*** Supplied material
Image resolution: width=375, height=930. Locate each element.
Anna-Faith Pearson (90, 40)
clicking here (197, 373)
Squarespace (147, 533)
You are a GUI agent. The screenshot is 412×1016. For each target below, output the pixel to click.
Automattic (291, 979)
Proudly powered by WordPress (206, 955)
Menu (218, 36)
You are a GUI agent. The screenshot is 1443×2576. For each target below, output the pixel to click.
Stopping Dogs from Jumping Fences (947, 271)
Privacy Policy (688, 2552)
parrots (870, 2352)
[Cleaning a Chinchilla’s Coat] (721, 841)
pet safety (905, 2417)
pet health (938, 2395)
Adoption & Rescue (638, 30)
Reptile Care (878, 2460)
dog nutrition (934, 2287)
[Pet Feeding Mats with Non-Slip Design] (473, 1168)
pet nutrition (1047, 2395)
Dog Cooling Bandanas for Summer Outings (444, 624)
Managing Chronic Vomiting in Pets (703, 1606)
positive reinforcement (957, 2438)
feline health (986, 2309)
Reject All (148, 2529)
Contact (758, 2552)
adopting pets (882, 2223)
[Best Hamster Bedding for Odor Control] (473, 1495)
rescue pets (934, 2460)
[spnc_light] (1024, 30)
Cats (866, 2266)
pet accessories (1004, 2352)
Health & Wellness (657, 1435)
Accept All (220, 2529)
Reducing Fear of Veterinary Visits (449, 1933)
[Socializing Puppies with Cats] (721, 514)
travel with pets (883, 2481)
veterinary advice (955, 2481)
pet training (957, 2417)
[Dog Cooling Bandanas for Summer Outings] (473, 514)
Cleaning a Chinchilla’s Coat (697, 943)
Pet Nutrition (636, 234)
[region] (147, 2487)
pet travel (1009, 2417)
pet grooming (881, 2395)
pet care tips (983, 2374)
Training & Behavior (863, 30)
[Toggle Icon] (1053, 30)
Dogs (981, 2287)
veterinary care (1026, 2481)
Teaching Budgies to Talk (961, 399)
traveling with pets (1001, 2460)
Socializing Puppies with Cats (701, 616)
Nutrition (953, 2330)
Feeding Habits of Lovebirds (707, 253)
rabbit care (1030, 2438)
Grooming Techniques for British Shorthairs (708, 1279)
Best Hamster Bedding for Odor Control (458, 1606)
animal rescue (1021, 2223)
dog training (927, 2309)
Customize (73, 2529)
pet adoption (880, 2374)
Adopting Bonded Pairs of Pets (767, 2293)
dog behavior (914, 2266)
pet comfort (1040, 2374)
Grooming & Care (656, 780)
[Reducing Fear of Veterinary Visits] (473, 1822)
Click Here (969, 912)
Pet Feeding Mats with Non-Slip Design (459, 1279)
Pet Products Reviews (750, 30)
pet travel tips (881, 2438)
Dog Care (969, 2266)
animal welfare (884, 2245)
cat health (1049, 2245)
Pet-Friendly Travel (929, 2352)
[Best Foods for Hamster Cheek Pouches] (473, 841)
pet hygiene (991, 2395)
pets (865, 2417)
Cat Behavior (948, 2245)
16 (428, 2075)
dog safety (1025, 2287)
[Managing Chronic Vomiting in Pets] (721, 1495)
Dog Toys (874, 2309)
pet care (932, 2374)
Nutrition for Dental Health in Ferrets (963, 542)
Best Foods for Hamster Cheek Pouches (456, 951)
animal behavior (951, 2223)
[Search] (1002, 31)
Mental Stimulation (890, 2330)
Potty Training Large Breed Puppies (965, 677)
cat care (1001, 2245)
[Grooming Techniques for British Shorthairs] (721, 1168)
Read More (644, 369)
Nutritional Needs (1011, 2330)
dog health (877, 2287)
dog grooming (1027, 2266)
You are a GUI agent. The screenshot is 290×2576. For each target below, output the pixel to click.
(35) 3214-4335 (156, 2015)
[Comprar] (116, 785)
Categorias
******
Assignment - Your reply must consist of the entire listing, repeated word for word.

Written response -
Image resolution: width=375, height=930. Locate each element.
Anna-Faith Pearson (90, 40)
clicking here (197, 373)
Squarespace (147, 533)
You are a GUI agent. The screenshot is 412×1016. For each target below, output the pixel to click.
Automattic (291, 979)
Proudly powered by WordPress (206, 955)
Menu (218, 36)
You are a GUI agent. The screenshot is 1443×2576. For each target below, output the pixel to click.
Stopping Dogs from Jumping Fences (947, 271)
Privacy Policy (688, 2552)
parrots (870, 2352)
[Cleaning a Chinchilla’s Coat] (721, 841)
pet safety (905, 2417)
pet health (938, 2395)
Adoption & Rescue (638, 30)
Reptile Care (878, 2460)
dog nutrition (934, 2287)
[Pet Feeding Mats with Non-Slip Design] (473, 1168)
pet nutrition (1047, 2395)
Dog Cooling Bandanas for Summer Outings (444, 624)
Managing Chronic Vomiting in Pets (703, 1606)
positive reinforcement (957, 2438)
feline health (986, 2309)
Reject All (148, 2529)
Contact (758, 2552)
adopting pets (882, 2223)
[Best Hamster Bedding for Odor Control] (473, 1495)
rescue pets (934, 2460)
[spnc_light] (1024, 30)
Cats (866, 2266)
pet accessories (1004, 2352)
Health & Wellness (657, 1435)
Accept All (220, 2529)
Reducing Fear of Veterinary Visits (449, 1933)
[Socializing Puppies with Cats] (721, 514)
travel with pets (883, 2481)
veterinary advice (955, 2481)
pet training (957, 2417)
[Dog Cooling Bandanas for Summer Outings] (473, 514)
Cleaning a Chinchilla’s Coat (697, 943)
Pet Nutrition (636, 234)
[region] (147, 2487)
pet travel (1009, 2417)
pet grooming (881, 2395)
pet care tips (983, 2374)
Training & Behavior (863, 30)
[Toggle Icon] (1053, 30)
Dogs (981, 2287)
veterinary care (1026, 2481)
Teaching Budgies to Talk (961, 399)
traveling with pets (1001, 2460)
Socializing Puppies with Cats (701, 616)
Nutrition (953, 2330)
Feeding Habits of Lovebirds (707, 253)
rabbit care (1030, 2438)
Grooming Techniques for British Shorthairs (708, 1279)
Best Hamster Bedding for Odor Control (458, 1606)
animal rescue (1021, 2223)
dog training (927, 2309)
Customize (73, 2529)
pet adoption (880, 2374)
Adopting Bonded Pairs of Pets (767, 2293)
dog behavior (914, 2266)
pet comfort (1040, 2374)
Grooming & Care (656, 780)
[Reducing Fear of Veterinary Visits] (473, 1822)
Click Here (969, 912)
Pet Feeding Mats with Non-Slip Design (459, 1279)
Pet Products Reviews (750, 30)
pet travel tips (881, 2438)
Dog Care (969, 2266)
animal welfare (884, 2245)
cat health (1049, 2245)
Pet-Friendly Travel (929, 2352)
[Best Foods for Hamster Cheek Pouches] (473, 841)
pet hygiene (991, 2395)
pets (865, 2417)
Cat Behavior (948, 2245)
16 (428, 2075)
dog safety (1025, 2287)
[Managing Chronic Vomiting in Pets] (721, 1495)
Dog Toys (874, 2309)
pet care (932, 2374)
Nutrition for Dental Health in Ferrets (963, 542)
Best Foods for Hamster Cheek Pouches (456, 951)
animal behavior (951, 2223)
[Search] (1002, 31)
Mental Stimulation (890, 2330)
Potty Training Large Breed Puppies (965, 677)
cat care (1001, 2245)
[Grooming Techniques for British Shorthairs] (721, 1168)
Read More (644, 369)
Nutritional Needs (1011, 2330)
dog health (877, 2287)
dog grooming (1027, 2266)
You are a GUI agent. The screenshot is 290×2576. For each target below, output the pixel to click.
(35) 3214-4335 (156, 2015)
[Comprar] (116, 785)
Categorias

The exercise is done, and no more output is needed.